Le Réseau Women in Law and Development in Africa – Afrique de l’Ouest organise, le mardi 24 mars 2026, un webinaire intitulé : « Ratification et mise en œuvre de la Convention sur l’élimination de la violence à l’égard des femmes et des filles : un levier pour garantir l’accès à la justice pour toutes en Afrique de l’Ouest ».
Cette initiative s’inscrit dans le cadre de la célébration de la Journée internationale des droits des femmes. Pour l’édition 2026, le thème retenu est : « Droit. Justice. Actions pour TOUTES les femmes et les filles ».
Ce thème fait écho à celui de la 70ᵉ session de la Commission de la condition de la femme, qui appelle à garantir et renforcer l’accès de toutes les femmes et de toutes les filles à la justice, notamment par la promotion de systèmes juridiques inclusifs et équitables, l’élimination des lois, politiques et pratiques discriminatoires, ainsi que la levée des obstacles structurels.
Dans un contexte marqué par la fragilisation des systèmes judiciaires, les conflits, la répression et les tensions politiques continuent d’affaiblir l’État de droit. L’accès à la justice s’en trouve compromis, en particulier pour les femmes et les filles, confrontées à un recul préoccupant de leurs droits fondamentaux.
Par ailleurs, les femmes et les filles demeurent exposées à de multiples formes de violences basées sur le genre — physiques, psychologiques, économiques et sexuelles. En Afrique de l’Ouest, malgré des avancées législatives notables et des engagements politiques réaffirmés, ces violences persistent à des niveaux alarmants, touchant environ 40 % des femmes.
Face à cette situation, l’Union africaine a adopté, en février 2025, la Convention sur l’élimination de la violence à l’égard des femmes et des filles (AU-CEVAWG). Il s’agit du premier instrument juridique panafricain contraignant, spécifiquement dédié à l’élimination de toutes les formes de violences faites aux femmes et aux filles. Cette Convention renforce les engagements des États membres en matière de prévention, de protection des victimes, de poursuites des auteurs et de réparation intégrale pour les survivantes.
Toutefois, pour son entrée en vigueur, la Convention doit être signée et ratifiée par au moins quinze États membres. À ce jour, aucun pays d’Afrique de l’Ouest n’a encore franchi cette étape décisive, malgré l’ampleur du phénomène et les engagements antérieurs des gouvernements.
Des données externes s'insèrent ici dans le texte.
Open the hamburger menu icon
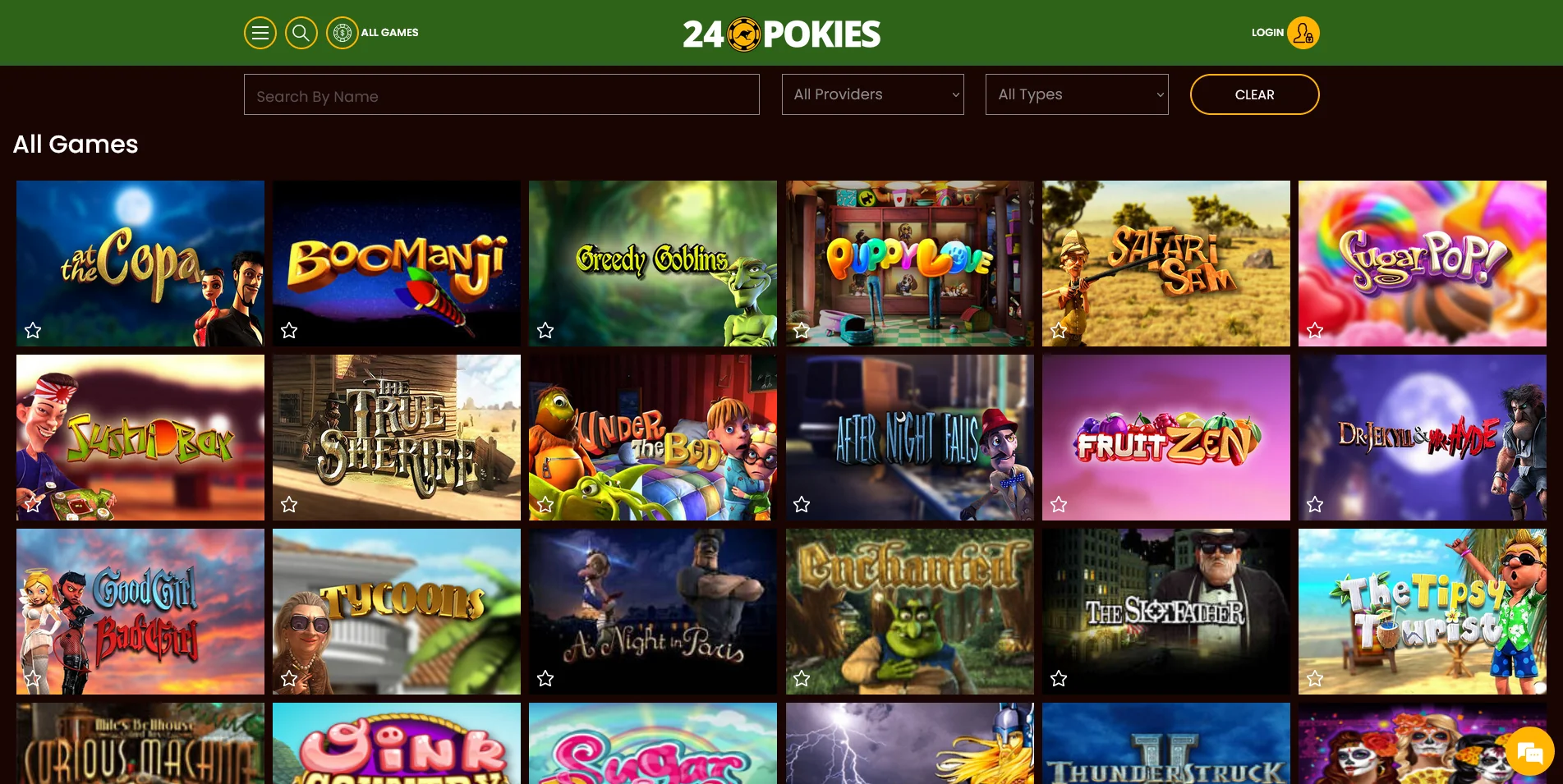The image size is (1563, 784). point(260,33)
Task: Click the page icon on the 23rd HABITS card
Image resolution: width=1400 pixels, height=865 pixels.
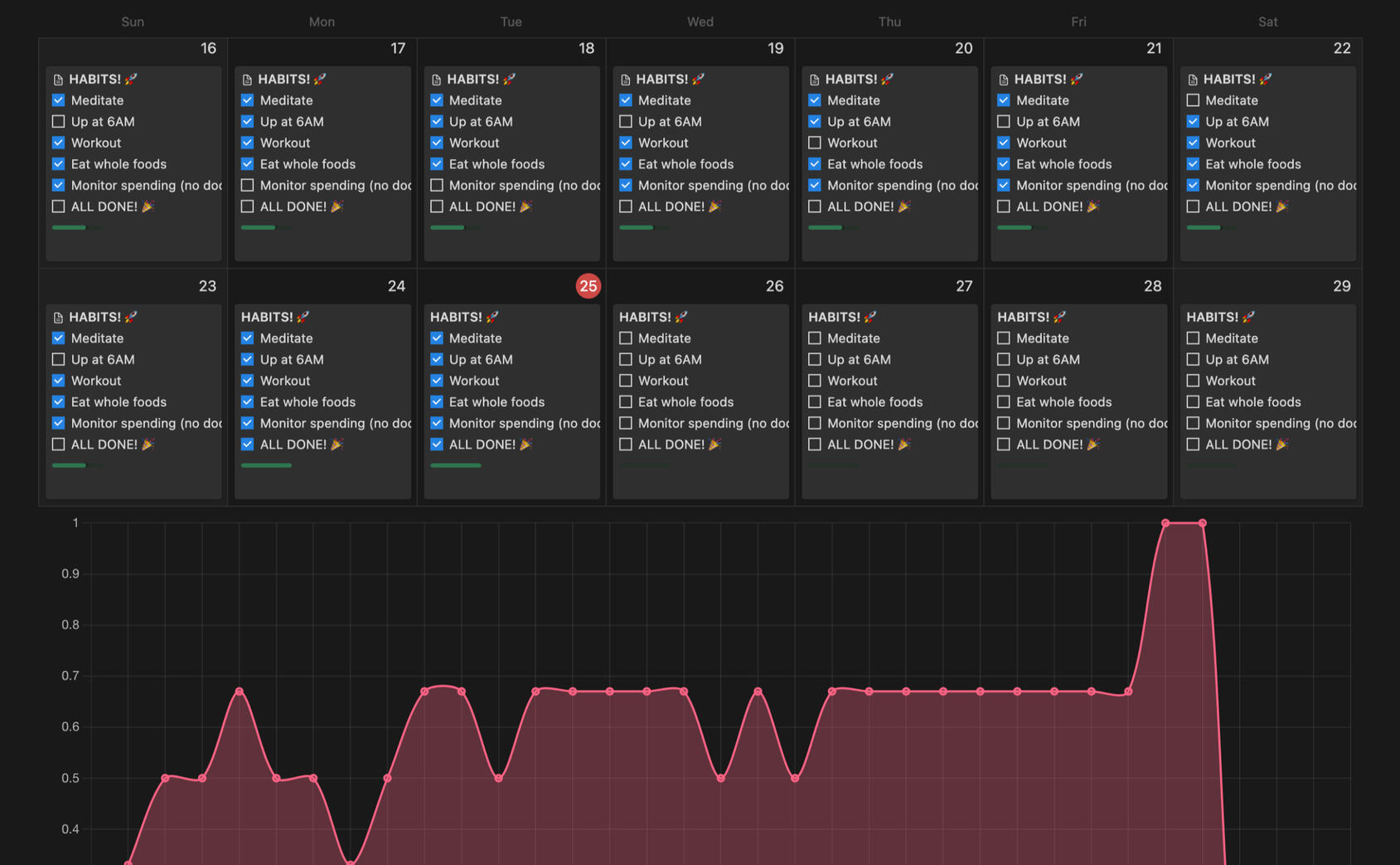Action: (x=58, y=318)
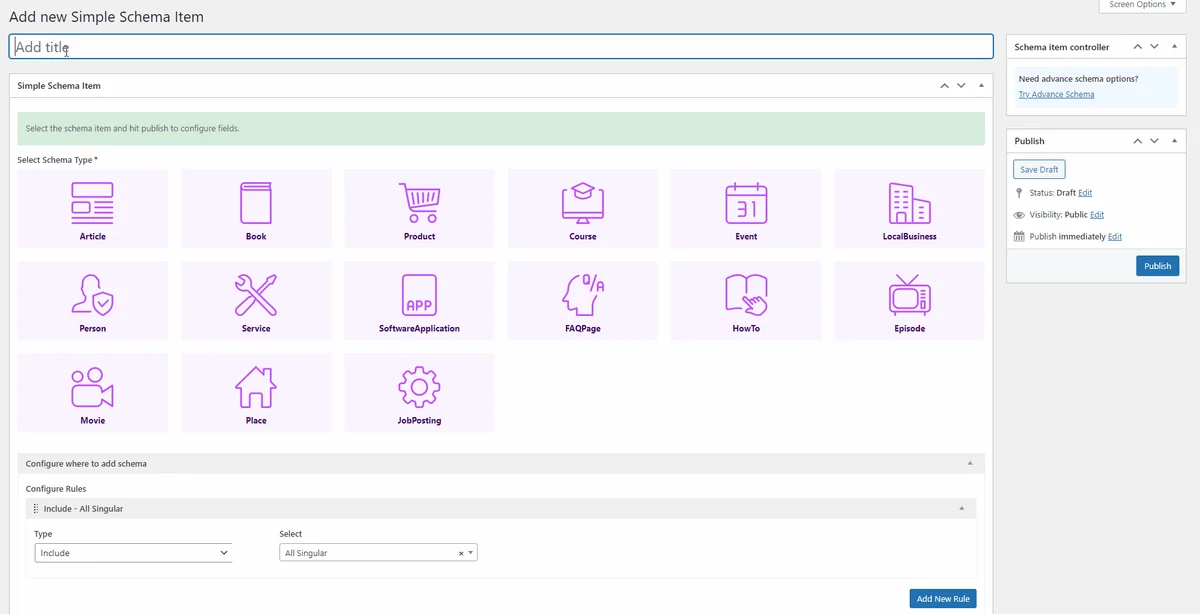Choose the HowTo book icon
This screenshot has height=614, width=1200.
746,295
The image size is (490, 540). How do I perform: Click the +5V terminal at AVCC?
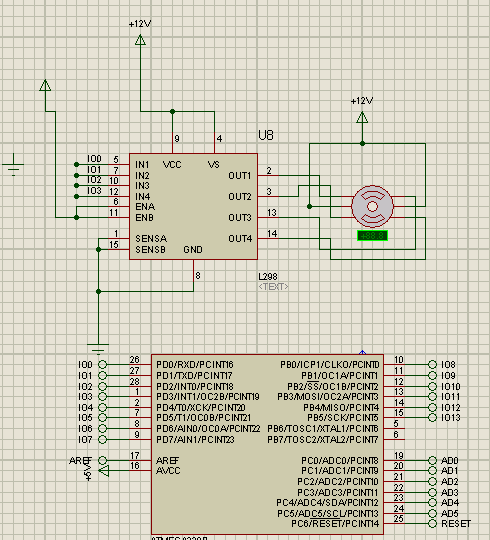(x=104, y=471)
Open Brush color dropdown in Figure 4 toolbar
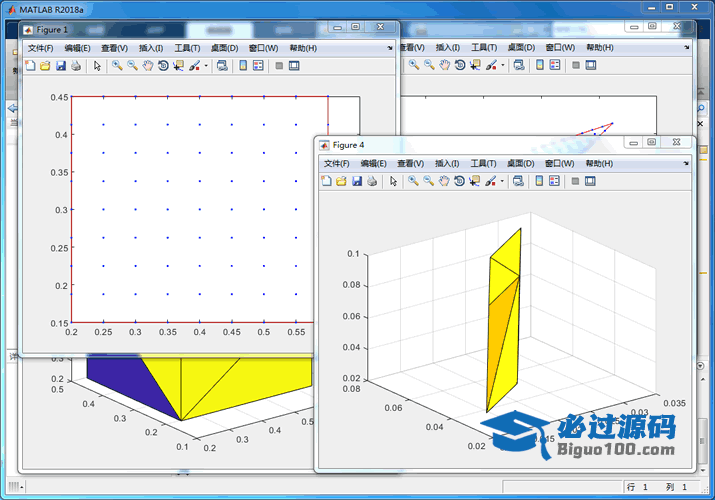Screen dimensions: 715x500 click(x=502, y=181)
Cette situation interroge la volonté politique de faire de la lutte contre les violences basées sur le genre une priorité et souligne la nécessité d’une mobilisation accrue de l’ensemble des parties prenantes afin d’accélérer le processus de ratification et d’assurer une mise en œuvre effective et transformative de cet instrument.
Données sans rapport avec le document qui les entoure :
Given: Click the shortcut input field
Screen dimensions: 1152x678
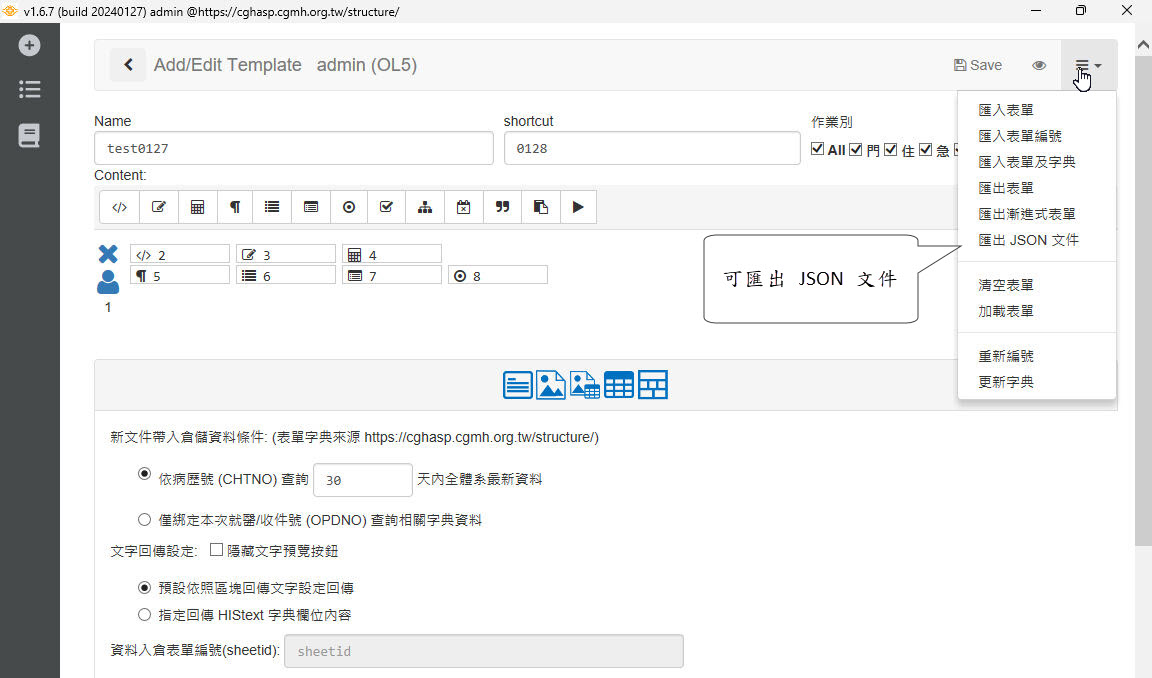Looking at the screenshot, I should [652, 148].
C’est dans ce contexte que le WILDAF-AO organise ce webinaire, afin de soutenir la dissémination de la Convention et de renforcer le plaidoyer auprès des décideurs politiques en vue d’en accélérer la ratification.
Cette rencontre virtuelle se veut un cadre d’échanges stratégiques, de partage d’expériences et de mobilisation collective autour de la Convention. Elle s’articulera autour des axes suivants :
- La Convention AU-CEVAWG : avancées normatives, innovations et complémentarité avec les cadres juridiques existants ;
- La ratification de la Convention en Afrique de l’Ouest et au Sahel : défis politiques et juridiques, stratégies de plaidoyer ;
- L’accès à la justice pour les femmes et les filles survivantes de violences : réformes nécessaires et bonnes pratiques.
Ce webinaire constitue ainsi une opportunité majeure de renforcer les synergies entre acteurs et d’impulser une dynamique régionale en faveur de la ratification et de la mise en œuvre effective de cette Convention essentielle à la protection des droits des femmes et des filles.